Grappling with Vegas math
One thing which has long puzzled and troubled me is the manner in which games of chance pimp their odds. If, for example, we toss a coin in the air there's a 50% chance it will land "head's up" and a 50% chance it will land "head's down". If the coin is a Loonie, Canada's $1 coin of the realm, there's a 100% chance it will land "squawking buzzard up". For those who may not know, one side of the loonie is duly embossed with a loon while the other side is graced by Lizzy Saxe-Coburg-Gotha. Saxe-Coburg-Gotha is not, as her obscure namesake might suggest, a renowned German porn queen.
If a coin, tossed in the air 10,000 times landed "head's up" every single time, how would you bet the coin would land on the 10,001st coin toss? If you answered an unequivocal "TAILS" then I'd suggest you've just fallen victim to, what I affectionately refer to as, the gambler's falicy.
Of course beancounters and statisticains employ complex mathematical formulae and analyses to calculate probabilities and the games are always skewed in favour of the house. The roulette wheel, for example, has an even number of black and red outcomes but it also has one or two green outcomes (0 & 00) which represent the "house edge". Even something as seemingly innocuous as insurance is nothing short of a game of chance; a wager based on a complex set of confounding variables. Naturally, the premiums are adjusted according to risk assessments and the odds always, given a large sample, favour the insurer, not the insured. It's almost ironic that life insurance clients are betting they will die prematurely whereas insurers are hedging their bets that the client won't be conversing with Elvis any time soon.
BEST ODDS EVER - 1 in 3; or at least that's what the promo on the website asserts in the Heart & Stroke Lottery. In this particular lottery 250,000 tickets are printed and a total of 71,653 prizes are awarded. The FAQs on the website assert that "the lottery industry practice is to calculate the odds by taking the number of tickets sold, divided by the number of prizes available. That is 250,000 tickets / 71,653 prizes = 3". But are these truly the odds of winning?
Mercifully, I don't subscribe to Vegas math so I'm quick to toss the calculated lottery industry standard odds of 1 in 3 right out the window and adopt the more cynical "Big Banana Bob standard" which calculate my odds from a more reasoned perspective. The Big Banana Bob standard, incidentally, calculates that I have 71,653 opportunities at winning a prize, each with the odds of 1 in 250,000.
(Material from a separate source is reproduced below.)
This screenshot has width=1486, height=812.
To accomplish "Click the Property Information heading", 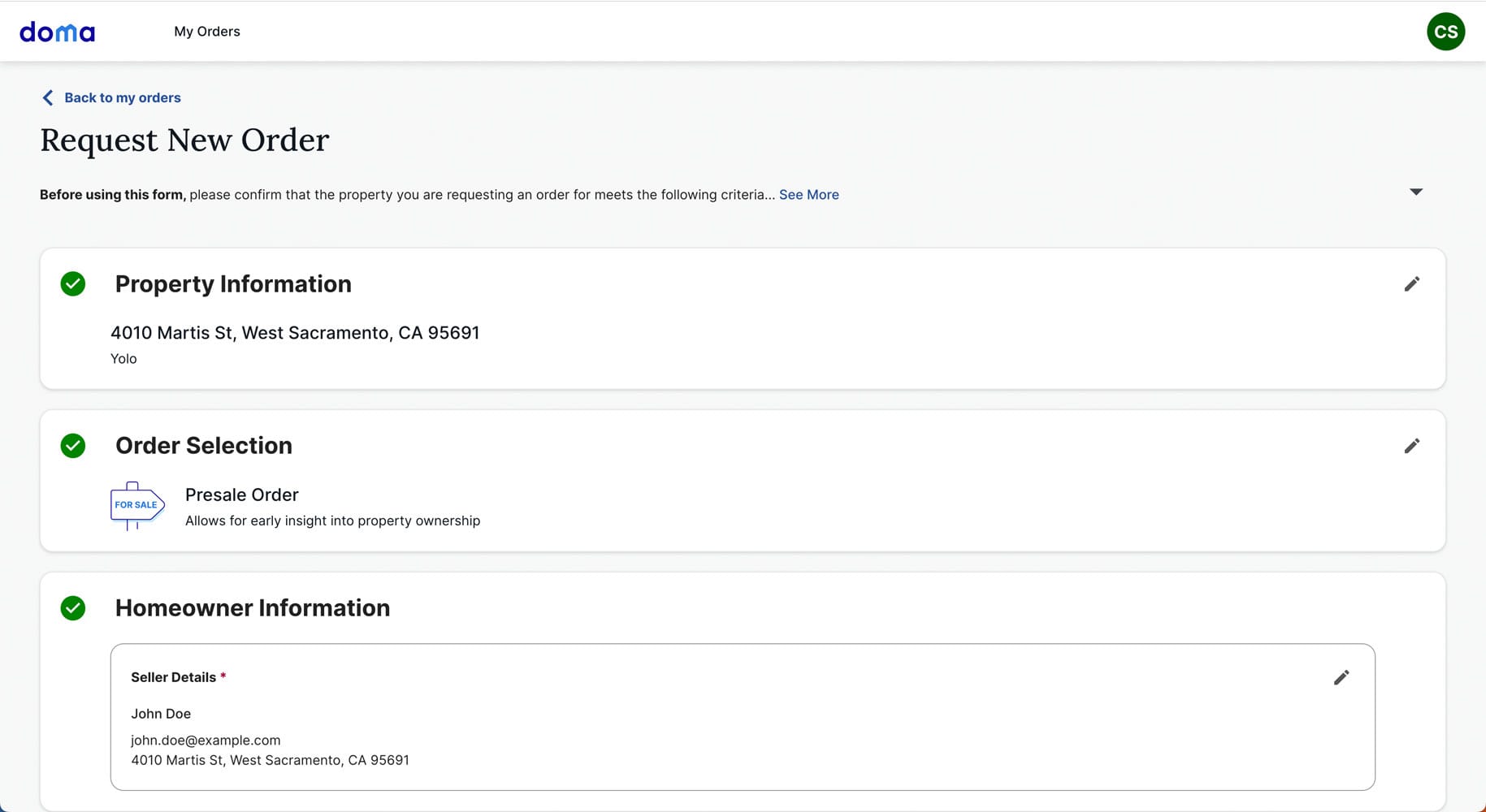I will 233,284.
I've been trying to understand precisely how the industry standard calculates their odds and as near as I can figure out, without engaging in too much arithmetic hyperbole, they simply view odds in games of chance somehow as an additive process. In other words, 1/250,000 + 1/250,000 + 1/250,000 ..... + 1/250,0000 (71,653 times) = 71,653/250,00 = 0.2866. It would appear this 28.66% prize/ticket ratio is being presented as 1 in 3 odds of winning a prize. If, however, games of chance were additive, would it not logically follow that 1/3 + 1/3 + 1/3 = 3/3 = 1.00? In other words, if, as the industry standard suggests, your odds are additive, then purchasing 3 tickets at 1 in 3 odds should guarantee a prize winning ticket, n'est ce pas?
So, if I buy three tickets, are the odds greater that all three will be among the 71,653 winning tickets? Or are the odds greater that all 3 will be among the 178,347 losing tickets? How many tickets do I have to buy to guarantee one of them will be a winning ticket? Whereas the industry standard seems to suggest purchasing 3 tickets might ensue a prize, the Big Banana Bob standard states, quite unequivocally, that if you buy 178,348 tickets you are absolutely, without a doubt, going to win a prize.
I've concluded that there's no fiscally viable means I could take to guarantee I will win a prize in these sorts of lotteries and that opting out is the only way I can ensure I do not purchase a losing ticket. I can easily reconcile my feelings that the noble purpose of such lotteries is to raise funds for worthwhile causes and, to this end, I can simply send them a donation instead of buying their lottery ticket. The donation, incidentally, is tax deductable whereas the lottery ticket is not. Moreover, I'd wager two bottles of my home-made swill that their take-home portion from a straight cash donation is higher than an equivalent amount spent on one of their lottery tickets.
That reminds me.... it's December so I should fire off my annual contribution to the War Amps. No fancy lottery to concern myself with and they send me a regular supply of sticky return address labels I can use on my personal correspondence. Not sure what the odds are that I'll ever benefit from their key tag programme but I'm thinking it's somewhere in the same neighbourhood as being hit by a Soviet space probe plummeting out of the sky. Incidentally, the War Amps have returned over one million sets of keys since 1946 and the Soviet's $170m radioactive Probos will hit the earth sometime next month.
Submitted by "Big Banana" Bob Loblaw, 22 December 2011